Move from a politically driven to a professionally led system.

Gayle Gorman, HMIe Chief Inspector, Education Scotland (April 2018)

It made me consider the importance and value of professional learning and the huge potential we have already within our education system. And made me reflect on there never has been a better time in Scottish education for professional learning.

Professional learning is at the heart of the GTCS Standards, enshrined in How Good is Our School? 4 and a key feature of professional practice across Scotland.

National Model for Professional Learning

In light of our recent move to the online world, it is now time to reflect on the professional learning opportunities available to all in Scottish education and beyond. Arguably, the way in which we engage with our learning will change as a result of organisations, charities, Education Scotland and local authorities adapting to this new world. Will we ever attend a course in person again? Probably. However, we may experience a wider range of opportunities as people are now comfortable with attending online lectures and conferences. It may in fact open up more opportunities where previously people were unable to attend.
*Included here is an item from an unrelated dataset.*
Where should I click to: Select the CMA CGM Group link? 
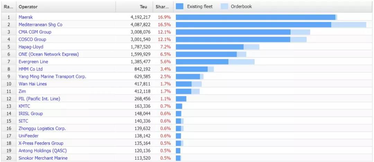tap(35, 32)
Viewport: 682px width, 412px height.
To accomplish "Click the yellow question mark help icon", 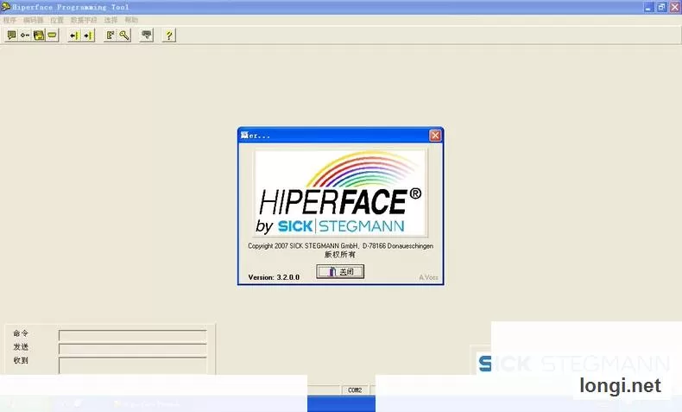I will (168, 35).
With a five yearly focus on Professional Update and an annual review process encouraging all teachers to reflect on their learning, I do feel like we are in a good position. However, is it tokenism and does this help with our drive for high quality learning and teaching? That is a question teachers will need to reflect upon individually, however I think it does and believe that high quality PRDs link in with school improvement which in turn impacts on pupils learning.

I would argue that there is an increasing shift away from attending a course. We now have podcasts and blogs being developed at pace right across the education system. There are also pop events and conference organised by and for teachers. It is encouraging to see this organic movement but does beg the question what the formal organisations responsible for the delivery of professional learning are doing about it. For example, the recent change to the Scottish learning festival which will now be organised by the professional learning and leadership directorate instead of the wider education Scotland. And what about the role of local authorities? Teachers are professionals and are more than skilled and capable to collaborate themselves however are they being failed by the wider formal structures which should be providing a service? I’ll let you comment on that!

The focus on leadership development has also been a key focus, and remains so. With the development of the framework for leadership and the many online learning modules created to support the different categories:

Professional learning

School leadership

System leadership

Middle leadership

Teacher leaderhsip

I do think we are now at a stage where our professional learning opportunities are excellent in terms of the choice and breadth, however we do now need to consider the depth and quality of professional learning. Perhaps this is where we need to consider again a masters level approach so that each professional learning engagement is supported by a university and contributes towards something like a qualification. This would help bring coherence to our overloaded system and also support the idea of high quality in depth learning.

Lastly, we need to recognise the potential knowledge and experience within our schools, universities and local authorities as it currently stands. Each school could have specialisms which they could share their experiences in which may foster greater collaboration. We need to reduce our reliance on courses which are paid for. The reason for this is that as budgets tighten then fewer people can benefit from this and I believe we don’t always have the quality when CPD companies churn out another course with little consideration for the person attending. If we had a greater collaborative culture across schools where we could regularly share in our own in-house developed programmes, this would reduce the competition aspect within education.

Therefore, I believe we have many opportunities in the years ahead and that there has never been a better time to engage in professional learning in Scottish education.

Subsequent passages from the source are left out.